▶ _TASK INSTRUCTIONS_
After locating the line with "This screenshot has height=546, width=680.", retype it and every later line exactly, stopping at the end of the records.

▶ _EXTRACTED MATERIAL_
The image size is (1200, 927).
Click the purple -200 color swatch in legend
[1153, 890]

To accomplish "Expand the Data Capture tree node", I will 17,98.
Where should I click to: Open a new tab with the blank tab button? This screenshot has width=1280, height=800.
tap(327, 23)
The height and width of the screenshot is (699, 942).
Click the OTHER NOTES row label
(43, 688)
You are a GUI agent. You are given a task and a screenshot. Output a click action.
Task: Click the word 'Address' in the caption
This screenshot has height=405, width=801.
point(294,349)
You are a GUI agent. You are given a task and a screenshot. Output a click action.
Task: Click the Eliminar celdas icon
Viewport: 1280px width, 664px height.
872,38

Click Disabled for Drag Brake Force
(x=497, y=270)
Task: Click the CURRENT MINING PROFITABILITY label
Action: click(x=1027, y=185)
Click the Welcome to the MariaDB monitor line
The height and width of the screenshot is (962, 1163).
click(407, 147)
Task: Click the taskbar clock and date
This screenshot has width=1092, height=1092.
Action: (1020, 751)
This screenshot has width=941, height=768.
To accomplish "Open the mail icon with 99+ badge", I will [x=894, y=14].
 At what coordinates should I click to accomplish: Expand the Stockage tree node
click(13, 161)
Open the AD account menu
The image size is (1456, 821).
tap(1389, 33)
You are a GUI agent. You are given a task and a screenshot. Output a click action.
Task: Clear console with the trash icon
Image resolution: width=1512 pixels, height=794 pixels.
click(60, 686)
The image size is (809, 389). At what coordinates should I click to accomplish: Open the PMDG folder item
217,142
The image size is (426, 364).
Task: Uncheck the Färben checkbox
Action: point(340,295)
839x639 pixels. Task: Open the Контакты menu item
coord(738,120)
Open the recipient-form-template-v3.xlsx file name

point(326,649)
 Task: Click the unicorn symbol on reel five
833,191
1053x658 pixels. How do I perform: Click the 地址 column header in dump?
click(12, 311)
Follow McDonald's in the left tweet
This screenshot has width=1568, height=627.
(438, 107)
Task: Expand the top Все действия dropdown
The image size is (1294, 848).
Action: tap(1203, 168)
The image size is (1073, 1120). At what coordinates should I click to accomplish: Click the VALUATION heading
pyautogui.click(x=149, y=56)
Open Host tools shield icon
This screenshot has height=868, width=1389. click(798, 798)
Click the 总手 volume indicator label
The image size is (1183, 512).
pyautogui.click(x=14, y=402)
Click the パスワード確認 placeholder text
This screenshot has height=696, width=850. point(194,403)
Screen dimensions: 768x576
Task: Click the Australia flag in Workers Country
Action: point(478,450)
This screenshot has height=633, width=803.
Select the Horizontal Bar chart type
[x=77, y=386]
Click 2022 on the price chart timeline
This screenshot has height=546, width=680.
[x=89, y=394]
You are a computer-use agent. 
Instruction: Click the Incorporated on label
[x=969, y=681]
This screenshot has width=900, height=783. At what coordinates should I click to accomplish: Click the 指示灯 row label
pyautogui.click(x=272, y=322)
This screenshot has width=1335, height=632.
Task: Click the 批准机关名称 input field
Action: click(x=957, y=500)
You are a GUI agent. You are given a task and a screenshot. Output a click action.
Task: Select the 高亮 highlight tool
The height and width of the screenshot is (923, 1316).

▶ _RESPONSE TO THE TASK_
This screenshot has height=546, width=680.
[x=89, y=394]
You are a computer-use agent. 
Instruction: Click the Incorporated on label
[x=969, y=681]
This screenshot has width=900, height=783. At what coordinates should I click to accomplish: Click the 指示灯 row label
pyautogui.click(x=272, y=322)
This screenshot has width=1335, height=632.
Task: Click the 批准机关名称 input field
Action: click(x=957, y=500)
You are a GUI agent. You are given a task and a screenshot. Output a click action.
Task: Select the 高亮 highlight tool
The height and width of the screenshot is (923, 1316).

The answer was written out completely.